(Saved data entries)
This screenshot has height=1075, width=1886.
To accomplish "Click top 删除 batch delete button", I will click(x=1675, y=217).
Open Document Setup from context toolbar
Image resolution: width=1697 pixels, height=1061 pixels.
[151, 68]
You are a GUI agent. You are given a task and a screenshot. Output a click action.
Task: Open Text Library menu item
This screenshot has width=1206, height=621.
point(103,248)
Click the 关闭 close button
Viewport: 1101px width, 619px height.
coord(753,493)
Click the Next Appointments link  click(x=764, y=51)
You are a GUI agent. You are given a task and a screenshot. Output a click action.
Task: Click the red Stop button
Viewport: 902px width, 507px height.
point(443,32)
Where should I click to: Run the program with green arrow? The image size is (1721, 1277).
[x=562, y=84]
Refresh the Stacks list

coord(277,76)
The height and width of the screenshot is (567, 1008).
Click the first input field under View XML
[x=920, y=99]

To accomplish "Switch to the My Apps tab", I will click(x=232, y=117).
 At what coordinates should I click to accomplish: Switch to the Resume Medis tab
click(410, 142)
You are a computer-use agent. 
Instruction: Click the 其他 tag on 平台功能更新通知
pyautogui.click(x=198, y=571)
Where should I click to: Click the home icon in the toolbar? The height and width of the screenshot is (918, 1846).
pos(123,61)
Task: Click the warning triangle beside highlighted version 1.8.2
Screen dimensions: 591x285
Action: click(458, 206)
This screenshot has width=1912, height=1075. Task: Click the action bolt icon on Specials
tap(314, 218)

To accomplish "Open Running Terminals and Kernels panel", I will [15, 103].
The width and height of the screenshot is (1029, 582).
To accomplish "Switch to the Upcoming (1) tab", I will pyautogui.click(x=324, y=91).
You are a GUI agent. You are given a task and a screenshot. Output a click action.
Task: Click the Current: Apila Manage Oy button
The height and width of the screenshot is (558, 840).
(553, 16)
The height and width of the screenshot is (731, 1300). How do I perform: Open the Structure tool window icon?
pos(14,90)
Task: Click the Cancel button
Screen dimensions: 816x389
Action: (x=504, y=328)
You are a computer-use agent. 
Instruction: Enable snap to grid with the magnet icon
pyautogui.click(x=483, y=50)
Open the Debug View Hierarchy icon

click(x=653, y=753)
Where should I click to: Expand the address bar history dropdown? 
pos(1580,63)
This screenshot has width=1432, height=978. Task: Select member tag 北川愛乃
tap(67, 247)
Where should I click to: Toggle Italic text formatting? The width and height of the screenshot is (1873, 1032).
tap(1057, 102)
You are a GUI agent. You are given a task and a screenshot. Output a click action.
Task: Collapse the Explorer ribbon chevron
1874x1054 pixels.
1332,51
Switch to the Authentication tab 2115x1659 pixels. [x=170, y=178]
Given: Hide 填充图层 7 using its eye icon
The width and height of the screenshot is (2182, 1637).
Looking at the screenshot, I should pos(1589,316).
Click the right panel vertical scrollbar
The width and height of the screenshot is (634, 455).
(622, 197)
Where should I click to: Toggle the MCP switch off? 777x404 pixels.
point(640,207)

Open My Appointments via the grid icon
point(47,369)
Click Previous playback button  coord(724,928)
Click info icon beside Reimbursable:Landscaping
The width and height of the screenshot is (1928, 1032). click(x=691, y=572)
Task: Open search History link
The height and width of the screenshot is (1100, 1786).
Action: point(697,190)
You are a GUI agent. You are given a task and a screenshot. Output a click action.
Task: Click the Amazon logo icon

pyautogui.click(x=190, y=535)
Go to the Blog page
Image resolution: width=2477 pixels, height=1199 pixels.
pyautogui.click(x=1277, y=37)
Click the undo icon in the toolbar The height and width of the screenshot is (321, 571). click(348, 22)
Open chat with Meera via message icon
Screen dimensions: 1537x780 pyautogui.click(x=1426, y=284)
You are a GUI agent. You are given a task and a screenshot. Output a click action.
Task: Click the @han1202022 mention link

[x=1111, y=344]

Task item:
Among the lines above, find each one containing the string "panel" and copy it.

Answer below:
To accomplish "Open Running Terminals and Kernels panel", I will [15, 103].
Click the right panel vertical scrollbar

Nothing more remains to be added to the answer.